Stored entries:
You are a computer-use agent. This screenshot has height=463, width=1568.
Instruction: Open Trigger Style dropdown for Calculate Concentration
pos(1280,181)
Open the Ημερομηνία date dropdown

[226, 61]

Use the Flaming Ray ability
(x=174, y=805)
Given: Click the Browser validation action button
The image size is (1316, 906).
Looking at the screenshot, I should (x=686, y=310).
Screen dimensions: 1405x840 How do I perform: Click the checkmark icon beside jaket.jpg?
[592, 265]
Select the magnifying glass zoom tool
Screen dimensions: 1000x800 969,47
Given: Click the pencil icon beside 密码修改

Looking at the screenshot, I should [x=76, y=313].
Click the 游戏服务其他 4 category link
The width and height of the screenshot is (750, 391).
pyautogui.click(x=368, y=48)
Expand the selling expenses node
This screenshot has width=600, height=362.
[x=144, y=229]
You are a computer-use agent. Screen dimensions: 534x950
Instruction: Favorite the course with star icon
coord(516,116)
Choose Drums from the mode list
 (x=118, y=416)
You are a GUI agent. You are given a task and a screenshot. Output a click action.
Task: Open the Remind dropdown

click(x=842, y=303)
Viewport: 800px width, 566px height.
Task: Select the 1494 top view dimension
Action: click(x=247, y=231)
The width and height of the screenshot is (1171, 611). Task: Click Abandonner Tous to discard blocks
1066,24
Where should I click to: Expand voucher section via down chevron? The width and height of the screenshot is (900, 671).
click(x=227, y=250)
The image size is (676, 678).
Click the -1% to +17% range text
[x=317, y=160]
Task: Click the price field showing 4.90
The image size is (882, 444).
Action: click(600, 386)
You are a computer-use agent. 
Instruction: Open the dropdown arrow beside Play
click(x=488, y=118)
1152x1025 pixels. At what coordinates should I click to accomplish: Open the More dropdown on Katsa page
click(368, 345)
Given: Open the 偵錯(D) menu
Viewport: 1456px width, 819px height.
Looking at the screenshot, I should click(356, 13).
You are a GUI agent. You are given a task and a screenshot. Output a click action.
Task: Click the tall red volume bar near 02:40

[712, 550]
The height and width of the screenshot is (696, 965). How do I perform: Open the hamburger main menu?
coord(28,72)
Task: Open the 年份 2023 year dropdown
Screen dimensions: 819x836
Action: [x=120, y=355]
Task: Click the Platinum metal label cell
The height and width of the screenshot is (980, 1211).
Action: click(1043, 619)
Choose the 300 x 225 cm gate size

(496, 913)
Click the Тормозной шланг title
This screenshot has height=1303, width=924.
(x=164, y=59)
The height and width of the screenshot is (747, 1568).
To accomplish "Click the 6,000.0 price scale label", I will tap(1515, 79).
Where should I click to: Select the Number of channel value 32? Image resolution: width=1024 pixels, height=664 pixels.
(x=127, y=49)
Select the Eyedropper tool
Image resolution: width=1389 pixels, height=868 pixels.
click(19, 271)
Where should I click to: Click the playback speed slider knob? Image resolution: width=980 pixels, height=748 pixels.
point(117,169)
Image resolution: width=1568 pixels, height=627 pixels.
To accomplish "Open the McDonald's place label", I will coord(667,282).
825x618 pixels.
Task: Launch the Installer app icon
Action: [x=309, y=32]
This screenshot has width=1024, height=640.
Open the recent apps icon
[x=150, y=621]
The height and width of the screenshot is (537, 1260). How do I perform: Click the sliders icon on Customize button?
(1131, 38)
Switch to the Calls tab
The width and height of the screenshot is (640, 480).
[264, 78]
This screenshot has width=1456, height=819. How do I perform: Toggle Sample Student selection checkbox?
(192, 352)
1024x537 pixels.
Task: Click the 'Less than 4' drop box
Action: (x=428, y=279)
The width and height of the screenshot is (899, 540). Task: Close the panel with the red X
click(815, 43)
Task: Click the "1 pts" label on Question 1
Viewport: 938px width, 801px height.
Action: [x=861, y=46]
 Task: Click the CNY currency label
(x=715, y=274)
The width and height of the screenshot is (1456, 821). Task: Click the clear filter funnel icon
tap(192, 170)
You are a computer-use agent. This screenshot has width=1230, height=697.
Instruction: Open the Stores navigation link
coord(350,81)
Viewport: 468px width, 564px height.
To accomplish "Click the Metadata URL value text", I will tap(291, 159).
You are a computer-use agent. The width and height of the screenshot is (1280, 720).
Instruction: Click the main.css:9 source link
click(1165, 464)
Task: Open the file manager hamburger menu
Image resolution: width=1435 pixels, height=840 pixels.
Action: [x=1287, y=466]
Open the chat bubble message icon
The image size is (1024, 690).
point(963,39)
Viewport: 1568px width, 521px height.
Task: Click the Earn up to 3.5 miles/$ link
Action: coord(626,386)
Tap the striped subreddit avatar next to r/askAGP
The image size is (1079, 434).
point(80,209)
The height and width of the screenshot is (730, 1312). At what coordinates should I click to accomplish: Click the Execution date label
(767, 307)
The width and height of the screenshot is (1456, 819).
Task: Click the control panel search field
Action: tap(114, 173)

# Prompt
Copy out the lines of the listing word for word, beginning at the line that contains "Select the magnifying glass zoom tool" and stopping after the line that contains "click(x=488, y=118)".

# Exercise response
Select the magnifying glass zoom tool
Screen dimensions: 1000x800 969,47
Given: Click the pencil icon beside 密码修改

Looking at the screenshot, I should [x=76, y=313].
Click the 游戏服务其他 4 category link
The width and height of the screenshot is (750, 391).
pyautogui.click(x=368, y=48)
Expand the selling expenses node
This screenshot has width=600, height=362.
[x=144, y=229]
You are a computer-use agent. Screen dimensions: 534x950
Instruction: Favorite the course with star icon
coord(516,116)
Choose Drums from the mode list
 (x=118, y=416)
You are a GUI agent. You are given a task and a screenshot. Output a click action.
Task: Open the Remind dropdown

click(x=842, y=303)
Viewport: 800px width, 566px height.
Task: Select the 1494 top view dimension
Action: click(x=247, y=231)
The width and height of the screenshot is (1171, 611). Task: Click Abandonner Tous to discard blocks
1066,24
Where should I click to: Expand voucher section via down chevron? The width and height of the screenshot is (900, 671).
click(x=227, y=250)
The image size is (676, 678).
Click the -1% to +17% range text
[x=317, y=160]
Task: Click the price field showing 4.90
The image size is (882, 444).
Action: click(600, 386)
You are a computer-use agent. 
Instruction: Open the dropdown arrow beside Play
click(x=488, y=118)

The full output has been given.